Is there any sort of 'standard' as to how large the string section should be in Beethoven's 9th? What would be the typical size of the string section in symphonies at the time?
Ian Martinez
Ok this is driving me crazy What's the piece at the beginning that they are singing? I know it is a piano piece, but I can't remember which one. youtu.be/Vjd8DfUorpU
Jason Cook
>The Tragedy of Man Ghoul has good taste wtf? Oh nevermind.

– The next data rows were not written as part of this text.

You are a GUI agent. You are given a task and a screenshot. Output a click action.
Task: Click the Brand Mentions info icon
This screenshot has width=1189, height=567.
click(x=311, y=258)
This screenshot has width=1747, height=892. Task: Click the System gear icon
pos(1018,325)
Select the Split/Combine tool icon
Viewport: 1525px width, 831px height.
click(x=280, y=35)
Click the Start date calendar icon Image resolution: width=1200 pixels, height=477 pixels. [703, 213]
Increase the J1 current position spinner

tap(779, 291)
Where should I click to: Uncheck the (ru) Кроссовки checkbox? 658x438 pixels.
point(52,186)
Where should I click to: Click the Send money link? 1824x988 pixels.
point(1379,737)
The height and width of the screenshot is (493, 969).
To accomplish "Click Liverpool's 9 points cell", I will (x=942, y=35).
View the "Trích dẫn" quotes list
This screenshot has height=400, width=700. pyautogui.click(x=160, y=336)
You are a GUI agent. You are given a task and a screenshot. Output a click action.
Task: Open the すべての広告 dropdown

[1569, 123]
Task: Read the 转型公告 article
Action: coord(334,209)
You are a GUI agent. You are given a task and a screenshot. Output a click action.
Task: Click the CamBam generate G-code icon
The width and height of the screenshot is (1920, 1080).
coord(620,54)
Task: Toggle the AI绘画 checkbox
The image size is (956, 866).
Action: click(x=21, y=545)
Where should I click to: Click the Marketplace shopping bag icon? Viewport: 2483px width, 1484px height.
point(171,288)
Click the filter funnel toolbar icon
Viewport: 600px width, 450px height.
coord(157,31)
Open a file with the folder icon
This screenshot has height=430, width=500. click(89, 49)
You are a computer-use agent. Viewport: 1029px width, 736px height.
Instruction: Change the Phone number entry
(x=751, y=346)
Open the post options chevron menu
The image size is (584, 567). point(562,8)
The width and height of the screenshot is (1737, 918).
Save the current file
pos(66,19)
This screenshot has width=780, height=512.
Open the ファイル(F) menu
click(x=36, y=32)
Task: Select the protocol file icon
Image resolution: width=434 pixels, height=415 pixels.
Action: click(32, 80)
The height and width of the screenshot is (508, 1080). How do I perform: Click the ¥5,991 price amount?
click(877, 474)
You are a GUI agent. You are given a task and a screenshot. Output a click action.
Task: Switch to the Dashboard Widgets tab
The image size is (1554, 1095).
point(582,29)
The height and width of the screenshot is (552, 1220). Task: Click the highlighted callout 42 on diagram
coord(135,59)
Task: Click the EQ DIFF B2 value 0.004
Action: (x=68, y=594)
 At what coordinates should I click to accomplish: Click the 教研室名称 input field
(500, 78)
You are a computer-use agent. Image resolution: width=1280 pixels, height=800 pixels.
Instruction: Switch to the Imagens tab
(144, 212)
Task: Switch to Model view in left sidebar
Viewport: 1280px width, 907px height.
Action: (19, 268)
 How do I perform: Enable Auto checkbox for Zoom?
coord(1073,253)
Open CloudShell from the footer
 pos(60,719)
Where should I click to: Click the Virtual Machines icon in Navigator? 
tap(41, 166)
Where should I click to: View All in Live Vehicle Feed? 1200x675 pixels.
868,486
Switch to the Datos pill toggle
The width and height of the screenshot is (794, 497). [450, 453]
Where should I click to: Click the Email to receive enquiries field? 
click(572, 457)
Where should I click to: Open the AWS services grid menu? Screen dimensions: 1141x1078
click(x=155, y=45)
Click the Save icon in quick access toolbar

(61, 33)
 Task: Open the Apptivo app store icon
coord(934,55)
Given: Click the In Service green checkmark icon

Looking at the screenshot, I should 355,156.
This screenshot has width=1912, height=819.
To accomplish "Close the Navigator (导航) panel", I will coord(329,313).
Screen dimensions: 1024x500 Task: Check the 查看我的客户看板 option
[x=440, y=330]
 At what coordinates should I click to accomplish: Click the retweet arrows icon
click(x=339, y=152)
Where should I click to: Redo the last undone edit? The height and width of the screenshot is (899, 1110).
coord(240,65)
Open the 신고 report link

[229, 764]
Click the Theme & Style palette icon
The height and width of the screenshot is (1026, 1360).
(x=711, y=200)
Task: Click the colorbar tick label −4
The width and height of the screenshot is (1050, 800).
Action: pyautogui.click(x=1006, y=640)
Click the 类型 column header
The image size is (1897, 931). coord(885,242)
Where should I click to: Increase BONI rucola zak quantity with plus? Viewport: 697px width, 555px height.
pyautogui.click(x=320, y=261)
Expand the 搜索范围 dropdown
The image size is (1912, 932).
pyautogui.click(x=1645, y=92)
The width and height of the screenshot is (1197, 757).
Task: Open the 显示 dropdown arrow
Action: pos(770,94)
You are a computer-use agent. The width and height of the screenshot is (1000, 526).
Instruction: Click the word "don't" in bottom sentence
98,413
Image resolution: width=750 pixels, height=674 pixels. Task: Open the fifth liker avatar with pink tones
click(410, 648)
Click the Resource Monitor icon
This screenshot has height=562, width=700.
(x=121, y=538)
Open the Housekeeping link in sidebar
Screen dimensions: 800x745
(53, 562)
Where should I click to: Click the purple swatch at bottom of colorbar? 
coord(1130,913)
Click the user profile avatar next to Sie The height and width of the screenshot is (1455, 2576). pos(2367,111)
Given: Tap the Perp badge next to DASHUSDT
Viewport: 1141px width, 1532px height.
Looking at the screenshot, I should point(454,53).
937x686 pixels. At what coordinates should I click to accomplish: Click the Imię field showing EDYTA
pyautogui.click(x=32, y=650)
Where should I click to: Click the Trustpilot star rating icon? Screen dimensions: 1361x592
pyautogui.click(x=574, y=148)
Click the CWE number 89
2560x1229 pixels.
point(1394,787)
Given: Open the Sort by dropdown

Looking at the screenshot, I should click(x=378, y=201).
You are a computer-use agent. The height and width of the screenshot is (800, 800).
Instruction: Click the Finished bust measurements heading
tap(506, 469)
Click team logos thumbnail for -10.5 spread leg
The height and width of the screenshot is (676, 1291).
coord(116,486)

Is Vivaldi worth getting into? Never bothered with him because I always saw him as a kind of easy listening 1 hit wonder because everybody had a cd of the 4 seasons when I was a kid.
David Phillips
Gershwin wrote some of the best popular songs ever, but you still don't see people talking about that on this pop saturated board
Gabriel Ortiz
sure I don't
Adam Martin
>It would be more accurate to say that Vivaldi had five hundred ideas for a concerto, and that none of them ever was fully worked out. It is only after his wonderful opening bars, his extraordinary beginnings (which taught J. S. Bach so much), that his concertos bog down and begin to resemble each other in the deployment of harmonic cliches-cliches which would not matter (as they do not matter in Handel) if the large harmonic form were coherent and interesting, the cliches given a sense of direction and movement instead of a feeling of jogging on a treadmill. Vivaldi's operas are coming in for attention now: the same faults and virtues are manifest there. The arias begin strikingly, but continue with little of Handel's energy, Bach's intensity, or Alessandro Scarlatti's subtlety. These deficiencies are less crippling here: an aria is generally much shorter than a concerto movement. In comparing Vivaldi to Bach and Handel, some of his admirers (Marc Pincherle, for example) either refused to face his weaknesses, or else-what is worse-they never understood the strengths of the already established masters.